Binge eating and compulsive overeating are serious eating disorders. According to eating-disorders organization Beat, compulsive eaters might need therapy or psychological help if they can't control the issue on their own. If you simply overeat on certain occasions or once in a while, you might be able to deal with this on your own, but consult with your doctor or a therapist if you feel things are getting out of control.
Step 1
Identify what triggers your overeating. This can be anything from boredom or sadness to stress, feeling overwhelmed or having an argument with a loved one. According to Women Fitness, some people overeat because they're tired, so their body craves food as fuel. If you can't identify the triggers, keep a diary for a couple of weeks. Every time you overeat, write down how you're feeling. After a couple of weeks, you should be able to identify patterns.
Step 2
Find alternative coping mechanisms for when temptation strikes. If willpower was enough to keep you from overeating, you would have mastered it already. Instead, make a list of things you can do when you feel like overindulging in food. This can be anything that makes you feel better and takes your mind off food, such as watching a movie, going for a walk, buying yourself something or calling a friend for a chat. The longer the list, the better, as this guarantees that you'll always find something interesting in it.
Step 3
Eliminate temptation. If you tend to overeat one particular food or type of food, get it out of your house permanently. If you stop buying chips or cookies, it will be much harder to overeat.

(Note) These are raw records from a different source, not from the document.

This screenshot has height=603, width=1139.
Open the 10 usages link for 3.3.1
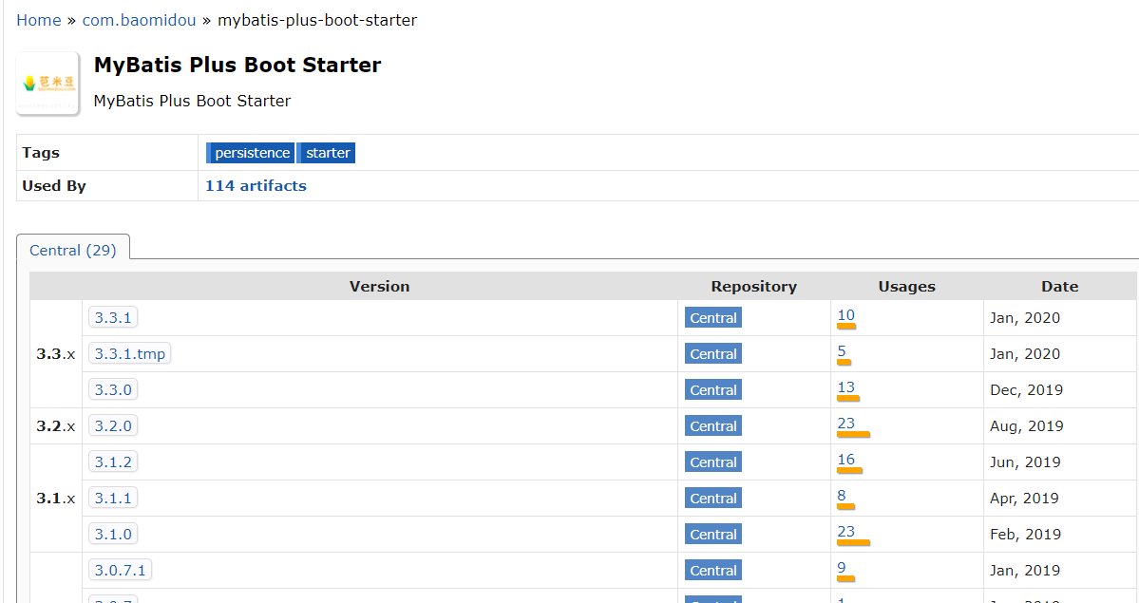[845, 315]
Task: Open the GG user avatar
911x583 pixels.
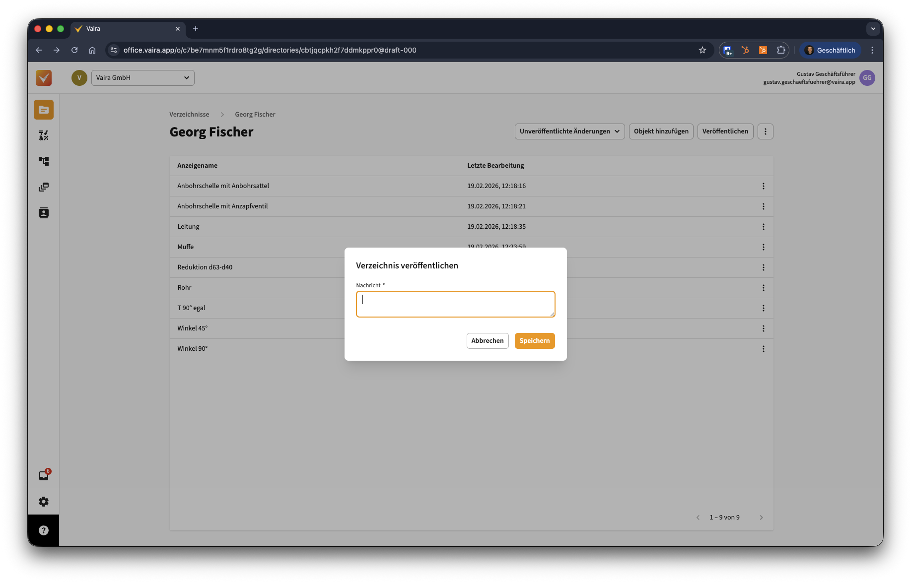Action: pos(867,78)
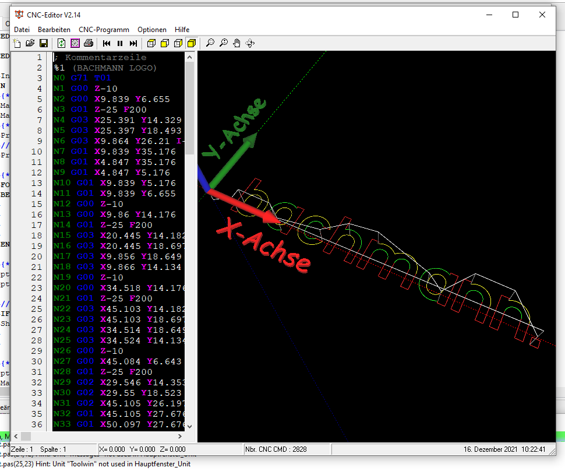Open the Datei menu
Screen dimensions: 565x471
click(22, 29)
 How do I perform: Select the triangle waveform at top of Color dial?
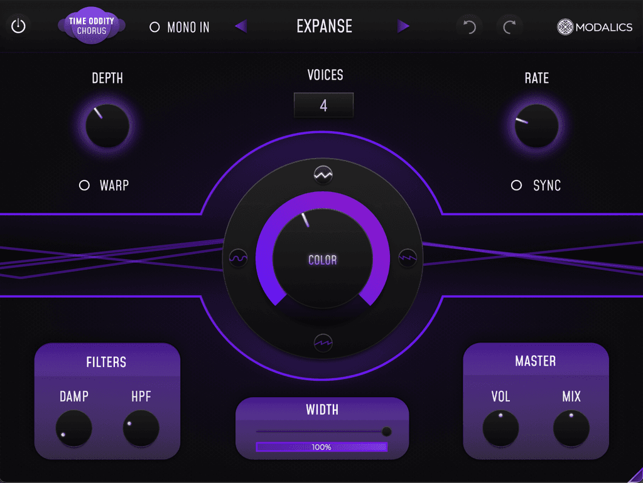[323, 176]
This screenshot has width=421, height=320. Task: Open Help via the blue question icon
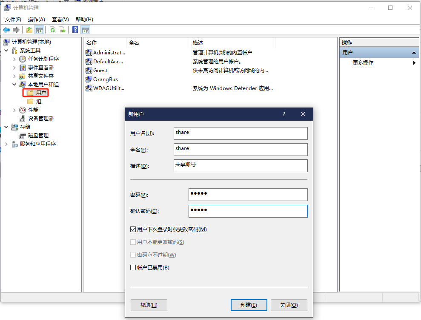coord(75,30)
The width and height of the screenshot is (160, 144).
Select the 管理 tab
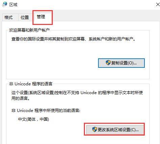click(x=41, y=17)
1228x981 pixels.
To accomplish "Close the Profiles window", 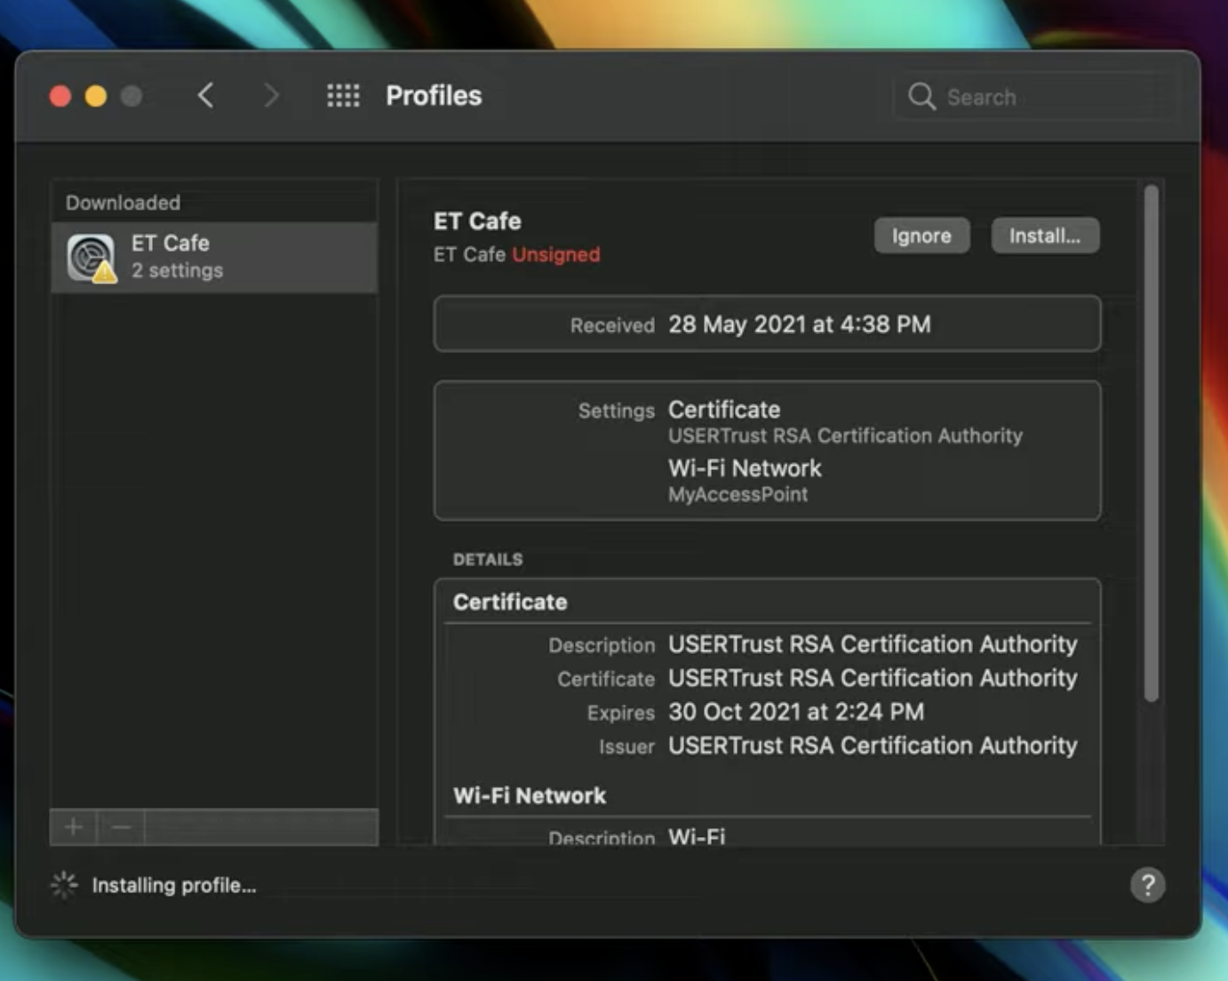I will (x=60, y=96).
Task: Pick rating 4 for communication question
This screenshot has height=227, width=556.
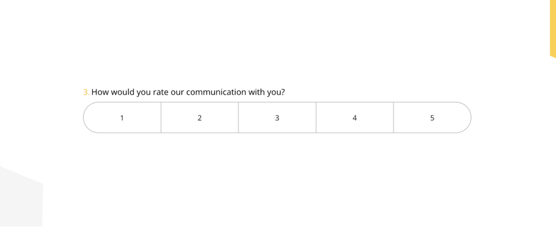Action: pos(355,118)
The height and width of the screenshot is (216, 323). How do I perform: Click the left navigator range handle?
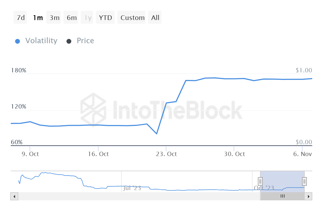(x=260, y=181)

If the urge to overeat strikes you at night, for example, it's unlikely you'll get dressed and go out just to buy your tempting food.
Step 4
Buy replacement foods. While eating to soothe emotions is never a good idea, you might not be able to kick the habit at once. While you're working on it, stock up on healthier foods for when the urge strikes. Buy fruits, nuts, low-sodium pretzels or low-fat yogurt to keep around. If you want something more candy-like, get dried fruits or granola bars.
Step 5
Eat several small meals throughout the day. If you keep yourself full, you won't be as tempted to overeat and are less likely to experience cravings. Aim for a small, fist-size meal every 3 to 4 hours. A meal can be anything from a small chicken wrap to an apple to a salad. Don't skip meals early in the day, as this will make you hungrier by the afternoon.